Verse 100, “I understand more than the aged because I have observed Thy precepts.” I know more than anybody because I know Your Word. I’m way ahead of my teachers, I’m way ahead of the aged because I know Your Word. Notice verse 104, “From Thy precepts I get understanding, therefore I hate every false way.” Hey, I can recognize a false way. I know Your Word. I have understanding from Your Word. So as you build up the knowledge of the Word of God it will reprove your sin and it will expose error, that is its reproving work. It reproves sin, it reproves error.
Now those works of the Word have to do with content. They basically have to do with content. The Word builds foundation principles by which you can live and it also cuts you open to show you your sin and to expose false teaching. Vital, vital works of the Word. Let me give you another Old Testament passage, I don’t want to skip this. Isaiah chapter 8, it’s just a rich statement by the prophet. In verses 19 and 20, listen to what Isaiah writes. And, of course, he’s writing to a people who have really been unfaithful to God and gotten themselves into all kinds of sin. Verse 19, “When they say to you, ‘Consult the mediums and the spiritists who whisper and mutter,’ should not a people consult their God? Should they consult the dead on behalf of the living?”
There’s a lot of that going on today. A lot of people running around consulting mediums and spiritists and people who supposedly contact the dead and contact spirits and all of that. And that was not new – that is not new. That was old stuff going on in the Old Testament time even among the children of Israel. And he says why would you consult the mediums and the spiritists who whisper and mutter? Should not a people consult their God? If you want to know an answer, go to God. There’s no medium and no spiritist and nothing in the realm of the dead that’s got anything to say to you. Go to your God.

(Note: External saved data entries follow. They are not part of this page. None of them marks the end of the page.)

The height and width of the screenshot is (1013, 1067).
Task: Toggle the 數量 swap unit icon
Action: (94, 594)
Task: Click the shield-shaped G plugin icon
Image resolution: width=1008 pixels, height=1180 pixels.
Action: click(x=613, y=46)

Notice verse 20, I love this phrase. “To the law and to the testimony.” – That’s marching orders. – “To the aw and to the testimony! And if they do not speak according to this word, it is because they have no dawn.” No light, they’re in darkness. Go to the Word, don’t go to any of these people. You know more than all your teachers. You could be in the most erudite university in America, secular university, and if you know the Word of God you know vastly more than all your teachers. And whatever they tell you, you can discern and you can know every false way that they articulate because you know the truth.
Beloved, it’s a marvelous thing that God has done in reducing everything to this book. And to master this book is to master life in every dimension. And why were the Bereans in Acts 17:11 more noble than anyone else? Because they searched the Scriptures how often? “Daily to see if these things were so.” They didn’t just buy anything coming down the pike, they searched the Scriptures.

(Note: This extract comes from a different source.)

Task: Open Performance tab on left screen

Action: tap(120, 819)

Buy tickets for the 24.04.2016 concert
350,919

They didn’t want to be carried about by the cunning craftiness of those who lie in wait to deceive. The Word of God was their standard, and it is ours as well. And we must affirm its truthfulness and we must know its truth, we must know its truth. Stay away from the people who distort the Scriptures “to their own destruction,” 2 Peter 3:16. So the Word of God then has the positive content ministry of imparting to us truth, the negative content ministry in the sense that it exposes sin and exposes error. Now, let’s go from content to conduct in the last two.
Paul says to Timothy it is also profitable not only for salvation, not only for teaching, doctrine, not only for reproof but for correction, verse 16, correction. Now we’re going to move from content to conduct. The Scripture not only exposes sin as to its reality, not only exposes error, but it has the ability to correct both. It has a corrective capability. The word here, epanorthōsis, means literally – it’s only used here, nowhere else in the Scripture so it’s hard to compare its use. So taking it at its face value, exactly what the word means, it literally means to straighten up upon, to lift you up and straighten you up.
What happens? The Word of God comes along, it cuts you to ribbons, it slays you, it exposes false belief, false teaching. And then the Word of God picks you up and straightens you up and sets you back on your feet. It has the ability to straighten up your conduct. To thoroughly restore to an upright position, is what the word means. It doesn’t just split you up and let you lie there, it puts you back together again. It imparts truth, exposes error. That basically has to do with content. But it also has the power to change your behavior, to correct the sin, to correct the wrong belief. And then it says in the end to train you in righteousness. Both those last two have to do with conduct, conduct.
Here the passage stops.